■ WHAT IS REQUIRED ■
Nothing is to be left out; print all the entries exactly.

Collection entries
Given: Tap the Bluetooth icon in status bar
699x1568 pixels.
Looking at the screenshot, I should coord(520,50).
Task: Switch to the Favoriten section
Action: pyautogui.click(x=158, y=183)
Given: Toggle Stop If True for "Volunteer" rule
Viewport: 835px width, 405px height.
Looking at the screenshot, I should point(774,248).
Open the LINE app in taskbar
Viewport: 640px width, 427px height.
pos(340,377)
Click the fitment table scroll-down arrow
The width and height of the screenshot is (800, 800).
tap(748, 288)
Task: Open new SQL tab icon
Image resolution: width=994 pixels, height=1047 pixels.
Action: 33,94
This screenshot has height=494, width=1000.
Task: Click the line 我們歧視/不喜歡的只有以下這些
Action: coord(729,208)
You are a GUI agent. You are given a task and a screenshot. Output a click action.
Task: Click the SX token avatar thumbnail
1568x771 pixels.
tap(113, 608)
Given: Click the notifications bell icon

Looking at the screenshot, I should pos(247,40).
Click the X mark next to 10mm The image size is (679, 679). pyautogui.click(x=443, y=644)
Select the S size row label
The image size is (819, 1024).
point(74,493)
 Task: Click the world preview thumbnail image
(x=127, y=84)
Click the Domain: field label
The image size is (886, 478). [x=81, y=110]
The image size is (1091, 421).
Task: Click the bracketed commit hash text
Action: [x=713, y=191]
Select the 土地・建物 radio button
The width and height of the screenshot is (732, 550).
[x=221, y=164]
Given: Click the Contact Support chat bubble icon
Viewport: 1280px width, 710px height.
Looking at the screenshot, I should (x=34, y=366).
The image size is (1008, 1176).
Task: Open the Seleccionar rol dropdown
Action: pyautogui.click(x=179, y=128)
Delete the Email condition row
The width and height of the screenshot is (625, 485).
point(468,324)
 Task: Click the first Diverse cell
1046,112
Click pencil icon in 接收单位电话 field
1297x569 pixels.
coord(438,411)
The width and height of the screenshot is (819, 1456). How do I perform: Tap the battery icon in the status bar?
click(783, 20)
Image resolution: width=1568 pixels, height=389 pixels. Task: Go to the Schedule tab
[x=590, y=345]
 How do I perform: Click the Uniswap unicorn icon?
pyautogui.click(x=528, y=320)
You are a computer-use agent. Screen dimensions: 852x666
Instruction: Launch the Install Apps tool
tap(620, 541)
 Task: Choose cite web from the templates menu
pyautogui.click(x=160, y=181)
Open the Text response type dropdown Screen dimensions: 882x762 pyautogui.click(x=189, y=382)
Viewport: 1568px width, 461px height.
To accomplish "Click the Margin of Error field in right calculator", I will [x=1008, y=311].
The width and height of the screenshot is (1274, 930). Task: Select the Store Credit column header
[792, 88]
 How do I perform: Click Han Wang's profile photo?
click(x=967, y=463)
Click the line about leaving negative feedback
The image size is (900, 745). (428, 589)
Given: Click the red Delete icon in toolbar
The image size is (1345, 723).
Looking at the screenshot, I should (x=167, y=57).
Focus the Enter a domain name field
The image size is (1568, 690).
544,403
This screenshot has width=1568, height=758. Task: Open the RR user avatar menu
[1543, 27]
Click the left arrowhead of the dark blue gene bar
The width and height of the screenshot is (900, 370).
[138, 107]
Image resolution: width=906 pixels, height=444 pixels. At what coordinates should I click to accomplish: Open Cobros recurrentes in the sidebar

■ EXERCISE RESPONSE ■
Given: Tap the Bluetooth icon in status bar
699x1568 pixels.
Looking at the screenshot, I should coord(520,50).
Task: Switch to the Favoriten section
Action: pyautogui.click(x=158, y=183)
Given: Toggle Stop If True for "Volunteer" rule
Viewport: 835px width, 405px height.
Looking at the screenshot, I should point(774,248).
Open the LINE app in taskbar
Viewport: 640px width, 427px height.
pos(340,377)
Click the fitment table scroll-down arrow
The width and height of the screenshot is (800, 800).
tap(748, 288)
Task: Open new SQL tab icon
Image resolution: width=994 pixels, height=1047 pixels.
Action: 33,94
This screenshot has height=494, width=1000.
Task: Click the line 我們歧視/不喜歡的只有以下這些
Action: coord(729,208)
You are a GUI agent. You are given a task and a screenshot. Output a click action.
Task: Click the SX token avatar thumbnail
1568x771 pixels.
tap(113, 608)
Given: Click the notifications bell icon

Looking at the screenshot, I should pos(247,40).
Click the X mark next to 10mm The image size is (679, 679). pyautogui.click(x=443, y=644)
Select the S size row label
The image size is (819, 1024).
point(74,493)
 Task: Click the world preview thumbnail image
(x=127, y=84)
Click the Domain: field label
The image size is (886, 478). [x=81, y=110]
The image size is (1091, 421).
Task: Click the bracketed commit hash text
Action: [x=713, y=191]
Select the 土地・建物 radio button
The width and height of the screenshot is (732, 550).
[x=221, y=164]
Given: Click the Contact Support chat bubble icon
Viewport: 1280px width, 710px height.
Looking at the screenshot, I should (x=34, y=366).
The image size is (1008, 1176).
Task: Open the Seleccionar rol dropdown
Action: pyautogui.click(x=179, y=128)
Delete the Email condition row
The width and height of the screenshot is (625, 485).
point(468,324)
 Task: Click the first Diverse cell
1046,112
Click pencil icon in 接收单位电话 field
1297x569 pixels.
coord(438,411)
The width and height of the screenshot is (819, 1456). How do I perform: Tap the battery icon in the status bar?
click(783, 20)
Image resolution: width=1568 pixels, height=389 pixels. Task: Go to the Schedule tab
[x=590, y=345]
 How do I perform: Click the Uniswap unicorn icon?
pyautogui.click(x=528, y=320)
You are a computer-use agent. Screen dimensions: 852x666
Instruction: Launch the Install Apps tool
tap(620, 541)
 Task: Choose cite web from the templates menu
pyautogui.click(x=160, y=181)
Open the Text response type dropdown Screen dimensions: 882x762 pyautogui.click(x=189, y=382)
Viewport: 1568px width, 461px height.
To accomplish "Click the Margin of Error field in right calculator", I will [x=1008, y=311].
The width and height of the screenshot is (1274, 930). Task: Select the Store Credit column header
[792, 88]
 How do I perform: Click Han Wang's profile photo?
click(x=967, y=463)
Click the line about leaving negative feedback
The image size is (900, 745). (428, 589)
Given: Click the red Delete icon in toolbar
The image size is (1345, 723).
Looking at the screenshot, I should (x=167, y=57).
Focus the Enter a domain name field
The image size is (1568, 690).
544,403
This screenshot has width=1568, height=758. Task: Open the RR user avatar menu
[1543, 27]
Click the left arrowhead of the dark blue gene bar
The width and height of the screenshot is (900, 370).
[138, 107]
Image resolution: width=906 pixels, height=444 pixels. At what coordinates should I click to accomplish: Open Cobros recurrentes in the sidebar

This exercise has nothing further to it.